- _What the task requires_:
Edit the stretch of rows from the line containing "The width and height of the screenshot is (696, 584)." through the end of the rows, replacing "LinkedIn" with "Google" and keeping everything else the same.

[start of Data shown]

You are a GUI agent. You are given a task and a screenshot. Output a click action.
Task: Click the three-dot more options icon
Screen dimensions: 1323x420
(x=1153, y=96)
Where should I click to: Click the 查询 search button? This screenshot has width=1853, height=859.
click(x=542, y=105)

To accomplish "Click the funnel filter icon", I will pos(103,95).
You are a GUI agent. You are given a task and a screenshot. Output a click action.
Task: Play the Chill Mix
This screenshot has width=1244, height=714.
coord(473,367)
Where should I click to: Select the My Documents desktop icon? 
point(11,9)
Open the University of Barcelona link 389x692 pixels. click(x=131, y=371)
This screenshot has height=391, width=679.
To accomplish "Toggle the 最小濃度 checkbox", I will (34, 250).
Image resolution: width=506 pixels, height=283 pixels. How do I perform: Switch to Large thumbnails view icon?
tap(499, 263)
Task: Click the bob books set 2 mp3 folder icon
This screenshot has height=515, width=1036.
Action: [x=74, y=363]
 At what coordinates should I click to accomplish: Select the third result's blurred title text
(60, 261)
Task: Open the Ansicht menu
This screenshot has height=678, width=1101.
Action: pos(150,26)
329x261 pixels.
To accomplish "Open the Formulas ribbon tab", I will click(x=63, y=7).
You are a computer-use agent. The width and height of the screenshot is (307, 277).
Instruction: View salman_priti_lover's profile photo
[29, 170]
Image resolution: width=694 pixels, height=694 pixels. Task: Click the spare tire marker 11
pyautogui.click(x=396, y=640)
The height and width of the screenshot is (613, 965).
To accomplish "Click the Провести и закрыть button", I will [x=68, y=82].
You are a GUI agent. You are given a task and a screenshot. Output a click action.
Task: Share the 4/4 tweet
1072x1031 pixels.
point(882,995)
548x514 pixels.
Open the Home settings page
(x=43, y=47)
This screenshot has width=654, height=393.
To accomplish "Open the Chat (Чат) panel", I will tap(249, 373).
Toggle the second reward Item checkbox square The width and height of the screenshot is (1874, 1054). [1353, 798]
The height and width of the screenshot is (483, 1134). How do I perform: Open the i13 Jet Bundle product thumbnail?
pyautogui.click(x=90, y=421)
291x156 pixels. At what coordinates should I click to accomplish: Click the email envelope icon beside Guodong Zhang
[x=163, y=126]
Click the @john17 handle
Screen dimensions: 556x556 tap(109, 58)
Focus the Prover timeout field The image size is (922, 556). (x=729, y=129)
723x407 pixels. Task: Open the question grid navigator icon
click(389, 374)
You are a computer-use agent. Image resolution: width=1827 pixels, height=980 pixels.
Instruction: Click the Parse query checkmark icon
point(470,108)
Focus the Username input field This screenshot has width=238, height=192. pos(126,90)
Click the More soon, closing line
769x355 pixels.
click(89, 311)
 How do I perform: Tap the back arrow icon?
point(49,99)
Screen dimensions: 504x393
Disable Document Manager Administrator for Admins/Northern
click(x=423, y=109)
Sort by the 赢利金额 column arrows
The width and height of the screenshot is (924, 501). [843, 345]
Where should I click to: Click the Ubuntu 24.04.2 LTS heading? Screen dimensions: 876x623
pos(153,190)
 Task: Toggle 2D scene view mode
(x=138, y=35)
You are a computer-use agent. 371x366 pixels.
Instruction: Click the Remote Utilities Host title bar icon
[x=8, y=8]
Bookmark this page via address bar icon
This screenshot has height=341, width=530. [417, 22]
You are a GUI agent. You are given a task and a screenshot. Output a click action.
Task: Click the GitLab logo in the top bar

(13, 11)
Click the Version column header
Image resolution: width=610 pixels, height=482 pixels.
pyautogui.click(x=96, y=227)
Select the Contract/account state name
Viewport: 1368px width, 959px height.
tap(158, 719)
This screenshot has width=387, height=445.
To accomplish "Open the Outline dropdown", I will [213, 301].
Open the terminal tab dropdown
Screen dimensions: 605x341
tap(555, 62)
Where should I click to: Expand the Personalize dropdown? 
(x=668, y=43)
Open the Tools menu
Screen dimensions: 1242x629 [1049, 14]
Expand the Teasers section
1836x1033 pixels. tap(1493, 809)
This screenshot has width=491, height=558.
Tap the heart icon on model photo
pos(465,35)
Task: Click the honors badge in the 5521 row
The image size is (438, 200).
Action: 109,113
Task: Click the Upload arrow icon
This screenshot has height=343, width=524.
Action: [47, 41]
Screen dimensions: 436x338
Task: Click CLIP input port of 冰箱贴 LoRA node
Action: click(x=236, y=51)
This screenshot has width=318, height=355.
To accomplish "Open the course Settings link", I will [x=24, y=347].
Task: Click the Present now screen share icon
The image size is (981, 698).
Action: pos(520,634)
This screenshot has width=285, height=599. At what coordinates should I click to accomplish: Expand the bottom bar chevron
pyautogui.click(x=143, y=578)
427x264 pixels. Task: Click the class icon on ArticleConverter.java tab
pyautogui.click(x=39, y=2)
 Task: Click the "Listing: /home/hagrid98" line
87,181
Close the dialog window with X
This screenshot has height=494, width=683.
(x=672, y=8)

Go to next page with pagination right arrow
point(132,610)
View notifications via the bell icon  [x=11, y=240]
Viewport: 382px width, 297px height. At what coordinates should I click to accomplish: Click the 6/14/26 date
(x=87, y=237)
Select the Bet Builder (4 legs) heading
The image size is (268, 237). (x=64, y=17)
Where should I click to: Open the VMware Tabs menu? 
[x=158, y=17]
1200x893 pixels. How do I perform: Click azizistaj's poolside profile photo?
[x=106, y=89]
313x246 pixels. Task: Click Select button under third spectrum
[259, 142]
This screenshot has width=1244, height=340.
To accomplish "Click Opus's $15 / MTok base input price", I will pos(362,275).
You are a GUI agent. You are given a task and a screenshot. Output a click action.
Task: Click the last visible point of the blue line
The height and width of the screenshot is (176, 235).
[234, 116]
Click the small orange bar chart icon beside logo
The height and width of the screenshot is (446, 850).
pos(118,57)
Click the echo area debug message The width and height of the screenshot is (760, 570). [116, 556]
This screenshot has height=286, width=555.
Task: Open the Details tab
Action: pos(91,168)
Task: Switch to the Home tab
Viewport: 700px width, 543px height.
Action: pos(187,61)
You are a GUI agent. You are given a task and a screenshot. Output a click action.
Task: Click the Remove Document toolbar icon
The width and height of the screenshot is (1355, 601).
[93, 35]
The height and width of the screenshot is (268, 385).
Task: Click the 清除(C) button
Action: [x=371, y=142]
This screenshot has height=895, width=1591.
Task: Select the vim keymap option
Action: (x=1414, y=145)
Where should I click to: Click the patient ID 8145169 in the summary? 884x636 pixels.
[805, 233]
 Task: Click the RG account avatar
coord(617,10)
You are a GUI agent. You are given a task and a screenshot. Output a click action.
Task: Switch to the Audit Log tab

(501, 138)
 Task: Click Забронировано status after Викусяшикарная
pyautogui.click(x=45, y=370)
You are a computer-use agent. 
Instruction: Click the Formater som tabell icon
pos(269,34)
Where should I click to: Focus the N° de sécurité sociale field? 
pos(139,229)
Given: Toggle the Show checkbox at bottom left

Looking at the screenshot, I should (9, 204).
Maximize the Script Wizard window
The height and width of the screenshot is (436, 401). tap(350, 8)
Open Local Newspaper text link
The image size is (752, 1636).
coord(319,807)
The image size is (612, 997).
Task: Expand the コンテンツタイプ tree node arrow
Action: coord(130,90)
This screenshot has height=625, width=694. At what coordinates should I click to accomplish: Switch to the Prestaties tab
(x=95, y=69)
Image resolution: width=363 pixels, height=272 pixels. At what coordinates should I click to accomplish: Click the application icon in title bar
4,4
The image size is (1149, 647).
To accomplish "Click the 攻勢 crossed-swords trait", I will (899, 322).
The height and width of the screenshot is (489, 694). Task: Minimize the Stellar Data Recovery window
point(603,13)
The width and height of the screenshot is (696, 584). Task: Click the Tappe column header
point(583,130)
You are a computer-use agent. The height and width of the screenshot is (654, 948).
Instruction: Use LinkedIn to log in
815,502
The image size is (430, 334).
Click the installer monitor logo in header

[end of Data shown]

- _Written reply_:
The width and height of the screenshot is (696, 584). Task: Click the Tappe column header
point(583,130)
You are a computer-use agent. The height and width of the screenshot is (654, 948).
Instruction: Use Google to log in
815,502
The image size is (430, 334).
Click the installer monitor logo in header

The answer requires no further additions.